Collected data
::::
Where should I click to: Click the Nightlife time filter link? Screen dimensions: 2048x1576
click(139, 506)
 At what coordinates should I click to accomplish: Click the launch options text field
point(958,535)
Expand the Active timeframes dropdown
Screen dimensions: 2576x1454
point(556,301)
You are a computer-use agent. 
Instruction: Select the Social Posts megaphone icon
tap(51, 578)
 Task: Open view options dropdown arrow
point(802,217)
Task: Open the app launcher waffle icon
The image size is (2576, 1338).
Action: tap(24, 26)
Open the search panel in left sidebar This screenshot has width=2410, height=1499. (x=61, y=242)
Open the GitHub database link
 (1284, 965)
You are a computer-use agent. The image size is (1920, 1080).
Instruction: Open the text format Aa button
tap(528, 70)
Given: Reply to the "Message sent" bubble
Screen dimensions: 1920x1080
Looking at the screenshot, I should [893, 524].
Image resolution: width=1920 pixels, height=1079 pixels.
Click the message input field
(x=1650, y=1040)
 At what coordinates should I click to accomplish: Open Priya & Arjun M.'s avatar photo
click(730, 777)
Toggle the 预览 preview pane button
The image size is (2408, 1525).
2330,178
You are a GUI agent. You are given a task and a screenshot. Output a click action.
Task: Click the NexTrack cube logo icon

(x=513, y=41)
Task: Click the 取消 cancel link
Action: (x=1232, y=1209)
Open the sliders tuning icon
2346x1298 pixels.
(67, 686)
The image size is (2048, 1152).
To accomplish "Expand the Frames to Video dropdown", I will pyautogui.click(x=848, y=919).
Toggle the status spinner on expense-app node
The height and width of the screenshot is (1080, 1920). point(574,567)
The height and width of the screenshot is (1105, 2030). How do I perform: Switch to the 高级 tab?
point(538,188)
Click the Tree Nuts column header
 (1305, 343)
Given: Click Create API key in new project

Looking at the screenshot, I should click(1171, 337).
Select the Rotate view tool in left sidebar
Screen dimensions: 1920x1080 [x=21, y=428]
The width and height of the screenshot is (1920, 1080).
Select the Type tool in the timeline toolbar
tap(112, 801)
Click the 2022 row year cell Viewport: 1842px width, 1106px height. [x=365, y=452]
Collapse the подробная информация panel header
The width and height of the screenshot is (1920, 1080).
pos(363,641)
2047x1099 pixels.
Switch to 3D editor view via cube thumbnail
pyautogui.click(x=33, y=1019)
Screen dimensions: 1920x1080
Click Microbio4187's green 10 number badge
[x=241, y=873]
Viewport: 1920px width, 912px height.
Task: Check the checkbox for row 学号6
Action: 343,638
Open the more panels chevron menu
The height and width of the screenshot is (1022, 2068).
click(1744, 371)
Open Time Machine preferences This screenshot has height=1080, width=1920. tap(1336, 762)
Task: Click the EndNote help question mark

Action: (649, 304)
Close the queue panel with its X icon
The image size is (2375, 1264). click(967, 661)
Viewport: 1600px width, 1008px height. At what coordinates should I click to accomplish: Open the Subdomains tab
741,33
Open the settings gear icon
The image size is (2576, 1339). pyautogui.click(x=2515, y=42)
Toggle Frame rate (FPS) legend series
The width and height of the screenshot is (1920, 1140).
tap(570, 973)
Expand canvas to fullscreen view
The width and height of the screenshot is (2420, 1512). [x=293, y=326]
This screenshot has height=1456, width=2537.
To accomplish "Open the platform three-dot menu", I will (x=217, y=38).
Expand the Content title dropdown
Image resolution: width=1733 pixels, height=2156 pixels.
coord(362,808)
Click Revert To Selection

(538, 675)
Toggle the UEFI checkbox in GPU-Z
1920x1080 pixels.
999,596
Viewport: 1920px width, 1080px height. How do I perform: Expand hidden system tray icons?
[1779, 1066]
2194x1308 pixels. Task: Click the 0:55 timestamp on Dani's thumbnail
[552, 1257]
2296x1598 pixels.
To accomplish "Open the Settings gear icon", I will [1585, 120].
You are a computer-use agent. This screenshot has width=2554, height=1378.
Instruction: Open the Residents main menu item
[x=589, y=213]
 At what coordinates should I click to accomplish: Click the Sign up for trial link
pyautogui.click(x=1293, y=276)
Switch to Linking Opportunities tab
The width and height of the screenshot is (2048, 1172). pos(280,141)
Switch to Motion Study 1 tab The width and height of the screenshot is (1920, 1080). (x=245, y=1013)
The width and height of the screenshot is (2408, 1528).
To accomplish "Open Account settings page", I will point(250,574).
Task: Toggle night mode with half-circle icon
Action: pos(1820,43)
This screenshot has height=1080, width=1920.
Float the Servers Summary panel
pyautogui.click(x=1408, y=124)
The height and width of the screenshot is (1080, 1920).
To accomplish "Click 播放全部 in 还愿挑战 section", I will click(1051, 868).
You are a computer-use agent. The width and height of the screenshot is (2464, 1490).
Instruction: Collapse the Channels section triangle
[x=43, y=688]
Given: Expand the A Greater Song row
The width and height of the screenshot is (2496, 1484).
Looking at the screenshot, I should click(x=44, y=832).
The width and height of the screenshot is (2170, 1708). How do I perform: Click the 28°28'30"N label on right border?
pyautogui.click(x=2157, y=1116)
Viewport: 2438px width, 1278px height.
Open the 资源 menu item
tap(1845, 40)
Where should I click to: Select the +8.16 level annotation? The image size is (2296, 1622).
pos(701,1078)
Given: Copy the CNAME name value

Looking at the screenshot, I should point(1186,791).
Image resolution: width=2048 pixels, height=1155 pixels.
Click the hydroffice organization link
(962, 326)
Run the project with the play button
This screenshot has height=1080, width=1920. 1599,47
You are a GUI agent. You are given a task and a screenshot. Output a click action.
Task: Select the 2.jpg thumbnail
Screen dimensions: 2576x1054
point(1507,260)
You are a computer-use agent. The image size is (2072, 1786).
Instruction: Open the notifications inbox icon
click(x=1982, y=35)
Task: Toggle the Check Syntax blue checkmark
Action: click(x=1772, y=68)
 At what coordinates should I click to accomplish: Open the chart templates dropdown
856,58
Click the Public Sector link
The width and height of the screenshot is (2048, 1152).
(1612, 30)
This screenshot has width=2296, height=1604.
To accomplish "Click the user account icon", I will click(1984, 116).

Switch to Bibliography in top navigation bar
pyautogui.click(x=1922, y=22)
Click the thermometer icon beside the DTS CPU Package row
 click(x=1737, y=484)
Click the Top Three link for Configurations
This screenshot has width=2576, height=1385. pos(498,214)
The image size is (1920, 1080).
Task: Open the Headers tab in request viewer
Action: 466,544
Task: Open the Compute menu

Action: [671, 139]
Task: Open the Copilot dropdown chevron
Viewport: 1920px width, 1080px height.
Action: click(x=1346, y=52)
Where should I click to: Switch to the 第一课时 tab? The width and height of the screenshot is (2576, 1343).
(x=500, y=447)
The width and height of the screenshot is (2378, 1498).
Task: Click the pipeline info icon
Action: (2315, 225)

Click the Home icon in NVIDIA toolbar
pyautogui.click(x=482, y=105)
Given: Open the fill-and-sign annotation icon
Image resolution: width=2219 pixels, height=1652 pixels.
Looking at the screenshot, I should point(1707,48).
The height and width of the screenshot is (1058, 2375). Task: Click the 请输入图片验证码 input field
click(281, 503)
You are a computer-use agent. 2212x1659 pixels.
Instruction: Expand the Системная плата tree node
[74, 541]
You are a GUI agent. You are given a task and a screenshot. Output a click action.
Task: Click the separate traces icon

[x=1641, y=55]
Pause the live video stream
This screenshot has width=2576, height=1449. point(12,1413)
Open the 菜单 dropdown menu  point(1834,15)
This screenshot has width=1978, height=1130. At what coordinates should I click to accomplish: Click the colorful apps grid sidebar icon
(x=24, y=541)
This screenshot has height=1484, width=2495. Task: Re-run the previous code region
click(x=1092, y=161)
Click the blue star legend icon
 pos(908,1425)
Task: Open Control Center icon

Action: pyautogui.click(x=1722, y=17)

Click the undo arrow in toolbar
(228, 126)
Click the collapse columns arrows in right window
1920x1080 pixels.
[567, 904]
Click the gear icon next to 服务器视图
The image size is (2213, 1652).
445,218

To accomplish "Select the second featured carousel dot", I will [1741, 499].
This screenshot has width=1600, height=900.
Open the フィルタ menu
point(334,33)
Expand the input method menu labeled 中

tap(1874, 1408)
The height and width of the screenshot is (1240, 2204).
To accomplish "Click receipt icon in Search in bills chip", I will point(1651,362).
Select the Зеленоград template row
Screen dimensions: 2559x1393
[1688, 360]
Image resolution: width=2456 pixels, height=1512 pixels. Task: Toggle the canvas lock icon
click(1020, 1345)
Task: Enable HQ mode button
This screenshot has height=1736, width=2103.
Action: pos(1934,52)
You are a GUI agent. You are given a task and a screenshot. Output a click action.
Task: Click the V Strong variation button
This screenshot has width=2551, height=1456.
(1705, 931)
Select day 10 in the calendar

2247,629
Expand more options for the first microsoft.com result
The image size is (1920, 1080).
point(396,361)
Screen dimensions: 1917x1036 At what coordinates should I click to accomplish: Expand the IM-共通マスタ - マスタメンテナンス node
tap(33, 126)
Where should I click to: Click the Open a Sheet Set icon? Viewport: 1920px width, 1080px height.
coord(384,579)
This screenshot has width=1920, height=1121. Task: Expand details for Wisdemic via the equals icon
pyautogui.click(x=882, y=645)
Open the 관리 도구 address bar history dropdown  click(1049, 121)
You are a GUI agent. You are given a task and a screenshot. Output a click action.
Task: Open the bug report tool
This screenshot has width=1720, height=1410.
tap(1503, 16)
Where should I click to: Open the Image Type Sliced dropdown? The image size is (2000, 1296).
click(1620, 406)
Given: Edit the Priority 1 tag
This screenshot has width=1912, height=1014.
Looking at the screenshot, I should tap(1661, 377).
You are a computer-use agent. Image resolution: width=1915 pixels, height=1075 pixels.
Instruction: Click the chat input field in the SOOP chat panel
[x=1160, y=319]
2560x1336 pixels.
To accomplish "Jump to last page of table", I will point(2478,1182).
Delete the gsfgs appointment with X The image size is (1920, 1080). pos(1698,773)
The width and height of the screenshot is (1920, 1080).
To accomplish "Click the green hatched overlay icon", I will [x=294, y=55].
::::
- **WHAT YOU NEED TO DO**
Output the number of lines in the records above that contain the string "computer", and no other text.

- **COMPLETED TASK**
7